Peri told the court that the cost of daycare was purely a business expense and not a private luxury, as she would have preferred to remain home with her children, but was unable to do so. If she had taken time away from her career, Peri said, she would have been unable to rebuild her client base. “It is obvious that if not for the fact that I had to work and earn a living, I would have preferred to spend time with my children,” she argued. Peri asked to deduct NIS 115,000 in daycare costs from taxes paid between the years 1999 and 2001.
Tax Authority attorneys argued that lawmakers had not intended to recognize daycare costs as business expenditures. Instead, the cost of daycare was recognized in other ways, such as through tax breaks for working mothers of young children, they said. The Tax Authority expressed concern that a ruling in Peri’s favor would allow all working mothers who send their children to daycare to claim tax deductions, and would cost the state approximately two billion shekels every year.Following the ruling in Peri’s favor, the Tax Authority announced that it would appeal to the Supreme Court.

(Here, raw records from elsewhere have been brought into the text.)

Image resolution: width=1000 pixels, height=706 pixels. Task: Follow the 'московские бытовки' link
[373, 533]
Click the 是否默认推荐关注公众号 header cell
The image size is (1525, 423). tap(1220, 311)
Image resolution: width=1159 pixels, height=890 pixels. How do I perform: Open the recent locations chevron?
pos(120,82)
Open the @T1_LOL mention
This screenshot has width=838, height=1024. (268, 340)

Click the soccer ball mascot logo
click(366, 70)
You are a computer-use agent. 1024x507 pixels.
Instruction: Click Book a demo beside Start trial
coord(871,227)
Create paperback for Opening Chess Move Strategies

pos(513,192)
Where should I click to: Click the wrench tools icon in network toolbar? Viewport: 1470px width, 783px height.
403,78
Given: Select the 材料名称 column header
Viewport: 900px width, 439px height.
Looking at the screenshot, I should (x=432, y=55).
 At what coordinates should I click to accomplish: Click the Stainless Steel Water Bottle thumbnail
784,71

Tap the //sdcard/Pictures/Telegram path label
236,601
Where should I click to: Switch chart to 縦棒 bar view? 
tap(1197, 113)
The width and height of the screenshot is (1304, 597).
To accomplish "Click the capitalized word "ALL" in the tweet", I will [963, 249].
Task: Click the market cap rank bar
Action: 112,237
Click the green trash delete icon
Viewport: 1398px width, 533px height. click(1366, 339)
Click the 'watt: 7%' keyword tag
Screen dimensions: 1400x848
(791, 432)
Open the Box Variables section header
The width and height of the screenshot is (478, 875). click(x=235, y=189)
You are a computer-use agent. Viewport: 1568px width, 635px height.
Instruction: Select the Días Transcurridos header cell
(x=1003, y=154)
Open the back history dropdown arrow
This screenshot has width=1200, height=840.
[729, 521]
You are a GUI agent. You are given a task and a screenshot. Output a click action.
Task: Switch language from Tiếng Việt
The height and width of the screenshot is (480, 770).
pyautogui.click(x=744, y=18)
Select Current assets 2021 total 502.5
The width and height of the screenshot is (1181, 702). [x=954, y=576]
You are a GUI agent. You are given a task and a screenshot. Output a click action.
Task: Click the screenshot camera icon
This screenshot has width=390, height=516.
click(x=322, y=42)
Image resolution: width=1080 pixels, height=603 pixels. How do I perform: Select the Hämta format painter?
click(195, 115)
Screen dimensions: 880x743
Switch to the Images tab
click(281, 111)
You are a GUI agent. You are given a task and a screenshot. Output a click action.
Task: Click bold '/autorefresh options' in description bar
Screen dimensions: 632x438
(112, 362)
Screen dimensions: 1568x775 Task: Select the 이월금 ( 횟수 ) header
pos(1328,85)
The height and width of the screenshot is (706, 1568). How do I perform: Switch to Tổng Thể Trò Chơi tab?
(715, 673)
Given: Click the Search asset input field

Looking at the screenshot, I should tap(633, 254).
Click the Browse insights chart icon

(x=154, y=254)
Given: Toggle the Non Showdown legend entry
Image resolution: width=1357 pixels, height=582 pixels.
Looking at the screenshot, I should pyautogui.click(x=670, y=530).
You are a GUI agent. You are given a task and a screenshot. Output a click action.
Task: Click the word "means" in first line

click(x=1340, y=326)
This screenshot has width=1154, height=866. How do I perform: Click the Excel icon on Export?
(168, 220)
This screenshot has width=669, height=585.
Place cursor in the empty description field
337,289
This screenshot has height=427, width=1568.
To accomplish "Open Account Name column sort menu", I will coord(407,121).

Women’s groups and several Members of Knesset celebrated the ruling, and expressed hope that it would encourage more mothers of young children to work out of the home. The ruling would make it financially worthwhile for mothers of young children to put their children in daycare, said Attorney Talia Livni, the head of Naamat (Movement of Working Women and Volunteers). While the ruling applies to both men and women, Livni said, it will have a larger effect on women, because women are currently more likely than men to leave their careers in order to care for their young children.
Rina Bar-Tal, head of the Women’s Lobby, called on other working mothers to file lawsuits similar to Peri’s. A study conducted on behalf of the Women’s Lobby showed that tens of thousands of women would work out of the home if they could deduct daycare costs from their taxes, she said, and fewer women would leave their careers. In the end, Bar-Tal said, the state would reap financial benefits by allowing women to deduct the cost of daycare, because more women would work and therefore more women would pay taxes.